WHAT YOU SHOULD DO
Where does the string "agent" appear in the listing below? Copy every line where it does.

TASK DATA
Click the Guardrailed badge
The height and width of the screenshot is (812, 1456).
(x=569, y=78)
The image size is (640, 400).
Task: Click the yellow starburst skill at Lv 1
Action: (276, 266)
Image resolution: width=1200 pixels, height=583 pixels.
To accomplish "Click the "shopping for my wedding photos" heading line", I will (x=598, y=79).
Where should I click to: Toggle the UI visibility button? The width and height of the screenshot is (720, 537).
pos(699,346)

...

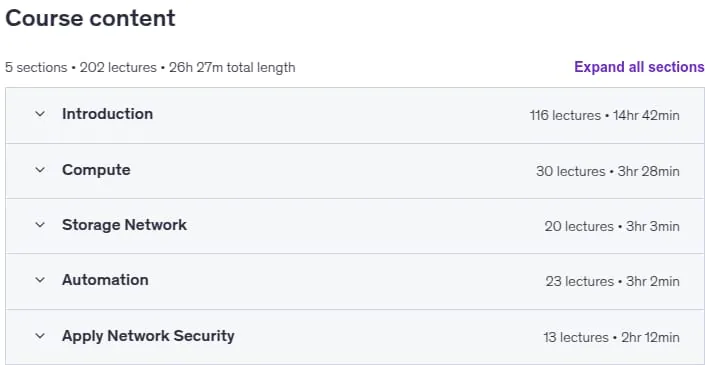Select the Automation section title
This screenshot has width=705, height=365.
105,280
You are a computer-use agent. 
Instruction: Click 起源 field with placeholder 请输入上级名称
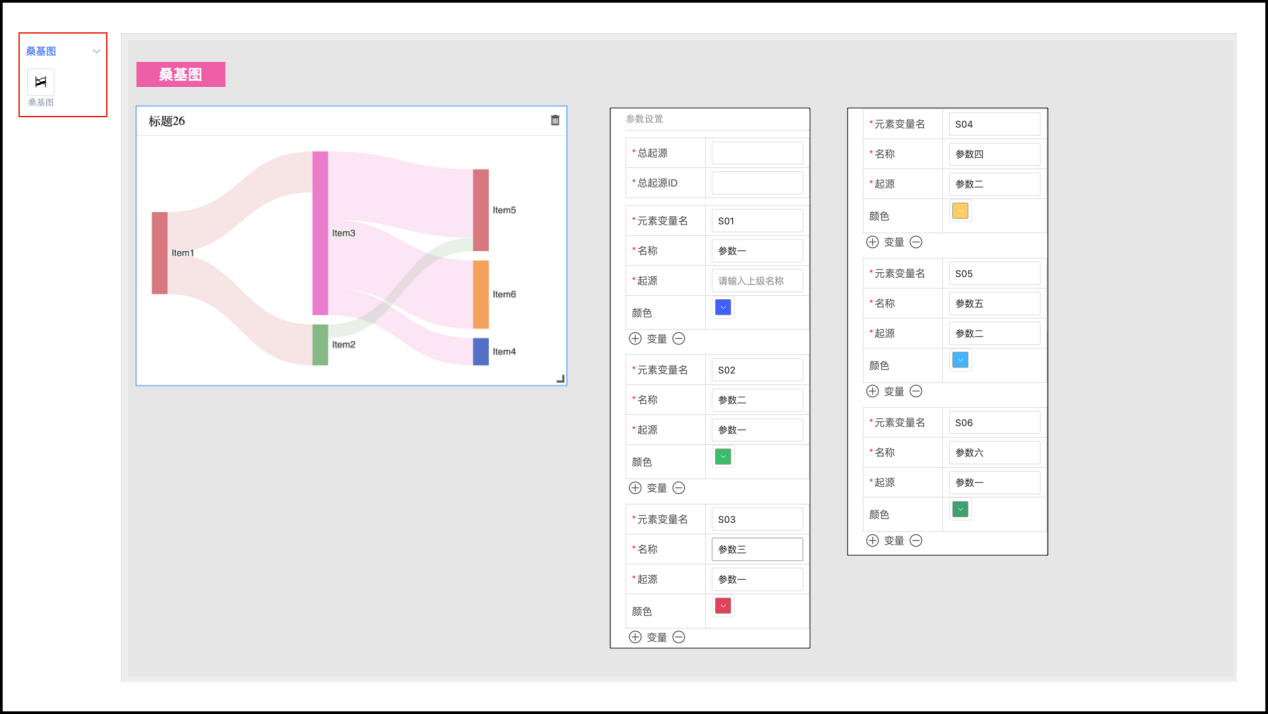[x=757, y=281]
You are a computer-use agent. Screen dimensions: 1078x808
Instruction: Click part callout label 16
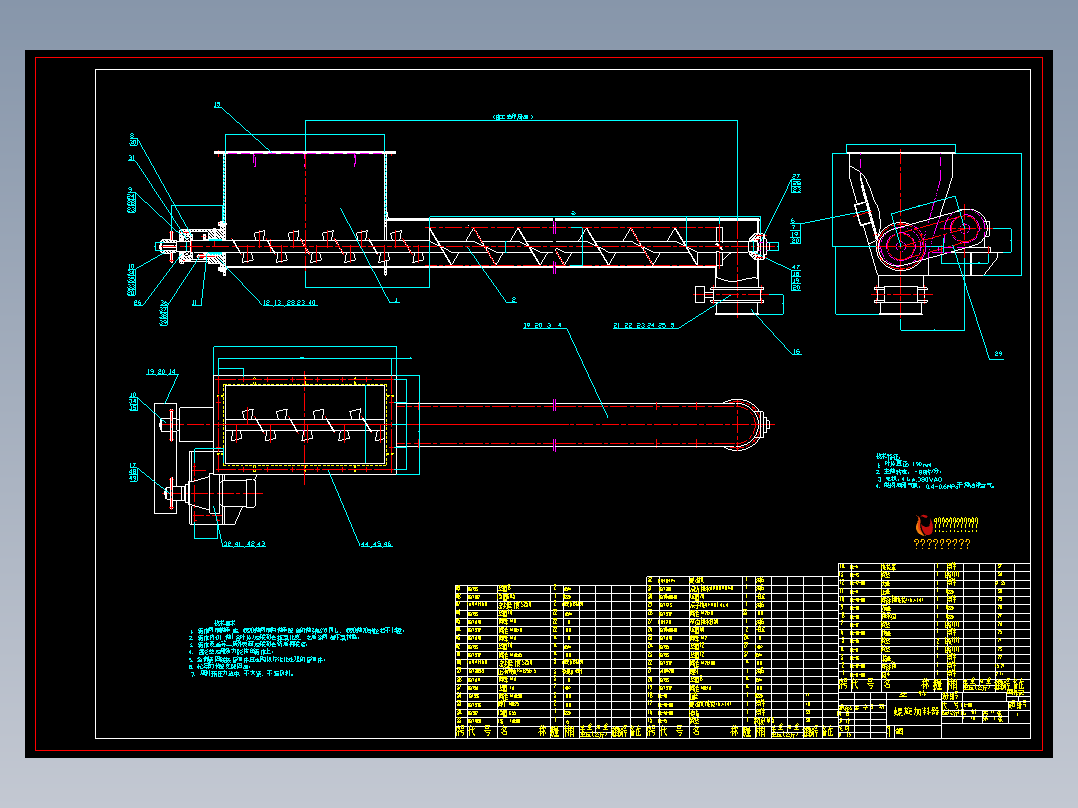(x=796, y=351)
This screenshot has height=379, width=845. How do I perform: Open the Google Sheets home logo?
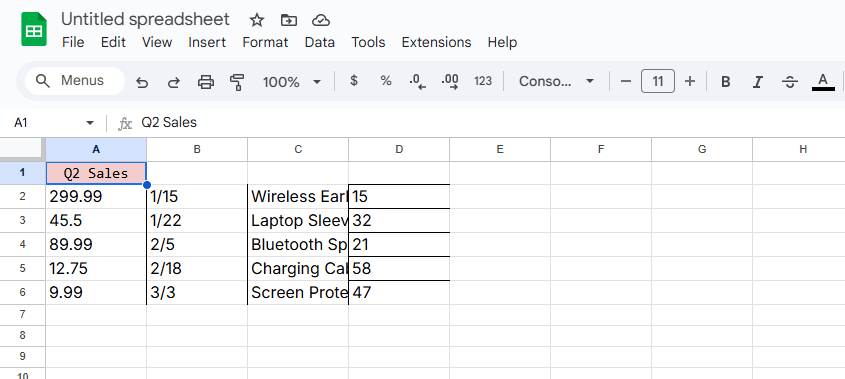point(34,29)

==

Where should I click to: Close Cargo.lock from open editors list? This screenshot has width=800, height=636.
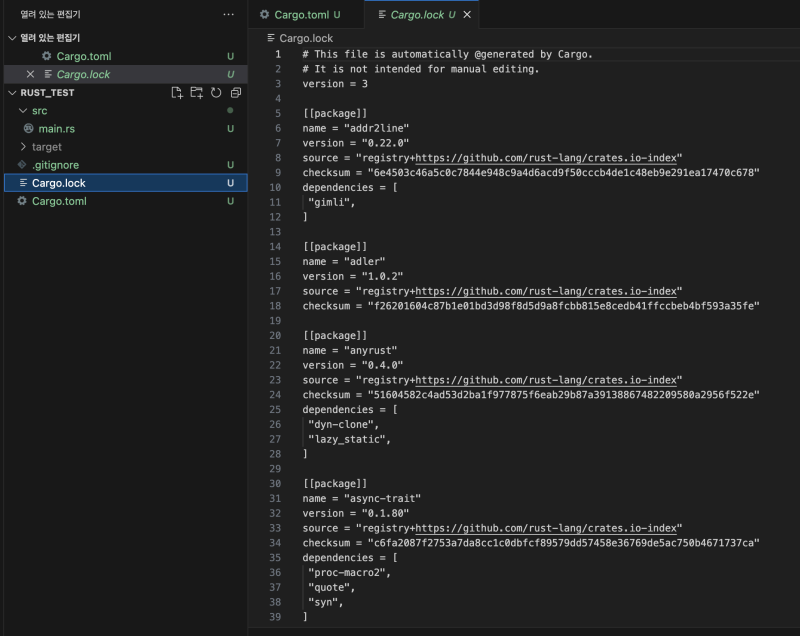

ANSWER TO THE PROBLEM
You are a computer-use agent. 
You are a computer-use agent. Screen dimensions: 1078x808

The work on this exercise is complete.